Rabu, 13 Juni 2012

Appendiks


Appendiks

By Sudiyatmo, MD
(Sumber : Schwartz Manual Surgery 8ed, Norton Essential Practice of Surgery : Basic Sicence and Clinical Evidence, Maingot’s Abdominal Operations, Bailey & Loves Short Practice of Surgery 25ed)

Anatomi dan Fisiologi
Panjang appendiks bervariasi dari 1 cm hingga 30 cm, panjang rata-rata 6-9 cm. Letak ujung distal appendiks bervariasi di kuadran kanan bawah; dapat di retrosekal, pelvis, subsecal, preileal, atau pericolica kanan. Pangkal appendiks dapat teridentifikasi melalui pertemuan tiga taenia coli yang berjalan secara longitudinal pada sekum (taenia mesocolica, taenia libera dan taenia omentalis).
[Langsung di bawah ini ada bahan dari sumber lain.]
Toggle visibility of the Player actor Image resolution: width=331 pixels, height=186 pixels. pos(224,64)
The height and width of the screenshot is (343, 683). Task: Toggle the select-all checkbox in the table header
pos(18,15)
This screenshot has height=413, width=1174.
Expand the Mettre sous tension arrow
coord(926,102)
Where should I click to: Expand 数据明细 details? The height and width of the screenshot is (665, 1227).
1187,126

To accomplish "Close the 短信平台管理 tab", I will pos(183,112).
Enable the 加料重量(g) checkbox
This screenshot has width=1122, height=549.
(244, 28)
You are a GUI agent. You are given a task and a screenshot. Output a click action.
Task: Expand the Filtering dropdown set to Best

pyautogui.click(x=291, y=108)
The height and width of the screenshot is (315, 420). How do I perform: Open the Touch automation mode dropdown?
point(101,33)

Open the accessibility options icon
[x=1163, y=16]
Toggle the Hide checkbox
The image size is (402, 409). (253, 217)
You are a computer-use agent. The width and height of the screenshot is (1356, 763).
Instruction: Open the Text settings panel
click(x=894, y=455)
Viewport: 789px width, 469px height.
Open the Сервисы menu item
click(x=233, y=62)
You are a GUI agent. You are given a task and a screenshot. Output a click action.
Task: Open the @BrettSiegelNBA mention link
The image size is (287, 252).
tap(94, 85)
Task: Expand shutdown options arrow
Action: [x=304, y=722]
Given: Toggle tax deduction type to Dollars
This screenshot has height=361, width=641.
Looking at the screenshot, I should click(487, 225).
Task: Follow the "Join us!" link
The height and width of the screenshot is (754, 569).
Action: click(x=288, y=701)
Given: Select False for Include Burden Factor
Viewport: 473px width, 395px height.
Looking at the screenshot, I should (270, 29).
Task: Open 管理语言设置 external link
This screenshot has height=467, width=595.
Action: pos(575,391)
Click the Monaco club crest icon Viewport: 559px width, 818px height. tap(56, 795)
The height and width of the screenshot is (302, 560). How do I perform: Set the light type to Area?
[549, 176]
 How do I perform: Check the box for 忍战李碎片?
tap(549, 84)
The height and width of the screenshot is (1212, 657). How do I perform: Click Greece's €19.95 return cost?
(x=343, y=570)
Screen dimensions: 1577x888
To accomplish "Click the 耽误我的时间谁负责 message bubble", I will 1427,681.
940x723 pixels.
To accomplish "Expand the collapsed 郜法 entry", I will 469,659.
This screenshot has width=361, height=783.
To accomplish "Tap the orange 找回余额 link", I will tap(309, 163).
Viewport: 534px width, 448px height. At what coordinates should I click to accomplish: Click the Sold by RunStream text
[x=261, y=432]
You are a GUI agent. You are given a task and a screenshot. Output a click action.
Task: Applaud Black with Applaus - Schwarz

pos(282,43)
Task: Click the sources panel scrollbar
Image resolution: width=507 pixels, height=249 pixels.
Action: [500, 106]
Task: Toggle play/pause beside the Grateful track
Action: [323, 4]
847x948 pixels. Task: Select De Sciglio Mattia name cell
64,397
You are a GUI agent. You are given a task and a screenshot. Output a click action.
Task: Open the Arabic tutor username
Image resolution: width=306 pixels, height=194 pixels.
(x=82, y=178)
Appendiks menerima suplai darah dari arteri appendicularis dari arteri ileocolica, cabang dari mesenterica superior. Innervasi dari appendiks berasal dari; component simpatik yang berasal dari plexus mesentericus superior (T10-L1), saraf afferent dari komponen parasimpatik yang berasal dari  nervus vagus. Appendiks merupakan organ yang terlibat dalam sistem imun, terutama dalam sekresi IgA. Appendiks juga bagian dari sistem gut-associated lymphoid tissue (GALT). Namun demikian fungsinya dalam sistem imun tidak begitu penting, sehingga prosedur appendectomy tidak berhubungan dengan imunocompromise di kemudian hari.




Appendisitis akut
Etiologi dan pathogenesis
Dahulu dianggap obstruksi pada appendisitis akut disebabkan oleh adanya fekalit.  Lebih jauh pernyataan tersebut dianggap sebagai dogma, karena pada kasus tidak adanya fekalit penyebab obstruksi disebabkan oleh hiperplasi kelenjar limfoid pada mukosa dan submukosa. Pada kasus yang lebih jarang obstruksi dapat disebabkan oleh neoplasma (carcinoma atau tumor carcinoid).
Dalam perkembangannya appendisitis akut diawali dengan obstruksi lumen, sehingga produksi cairan dan mucus dalam lumen appendiks yang terus menerus akan meningkatkan tekanan interlumen dan distensi appendiks. Distensi pada appendiks akan merangsang ujung-ujung saraf afferent visceral dan menimbulkan nyeri yang bersifat tumpul, diffuse, dan samar pada epigastrium atau mid-abdomen (nyeri visceral). Distensi sendiri juga akan memicu mual dan muntah serta penurunan nafsu makan (anoreksia). Peningkatan tekanan intralumen akan menghambat aliran balik vena dan sistem limfatik yang terletak di lapisan submukosa, sebagai bagian yang lemah, seterusnya akan meningkatkan tekanan dinding appendiks dan akan menghambat aliran darah pada kapiler sehingga terjadi iskemik mukosa.  Pada akhirnya pertumbuhan bakteri dalam lumen dan invasi bakteri ke dalam lapisan mukosa dan submukosa akan memicu terjadinya respon inflamasi lebih lanjut, edema, stasis vascular, dan nekrosis pada lapisan muscular. Sehingga berlanjut dengan perforasi. Menurut banyak penelitian waktu rata-rata dari onset klinis menjadi perforasi adalah 64 jam.
Adanya perubahan lokal pada appendiks akan menimbulkan perubahan respon inflamasi secara regional yang dimediasi oleh mesothelium dan pembuluh darah pada peritoneum parietal dan lapisan serosa. Kejadian ini akan memicu terbentuknya walled-off dan abses periappendiks. Jika respon regional tidak mampu membatasi berkembangnya phlegmon, maka perforasi appendiks akan menyebar ke dalam rongga peritoneum dan memicu penyebaran peritonitis.

Bakteriologi
            Sebagian besar bakteri pada appendiks, baik appendisitis akut maupun appendisitis perforasi adalah Escherichia coli dan Bacteroides fragilis. Appendisitis merupakan infeksi polimikrobial baik oleh kuman fakultatif atau kuman anaerob lainnya.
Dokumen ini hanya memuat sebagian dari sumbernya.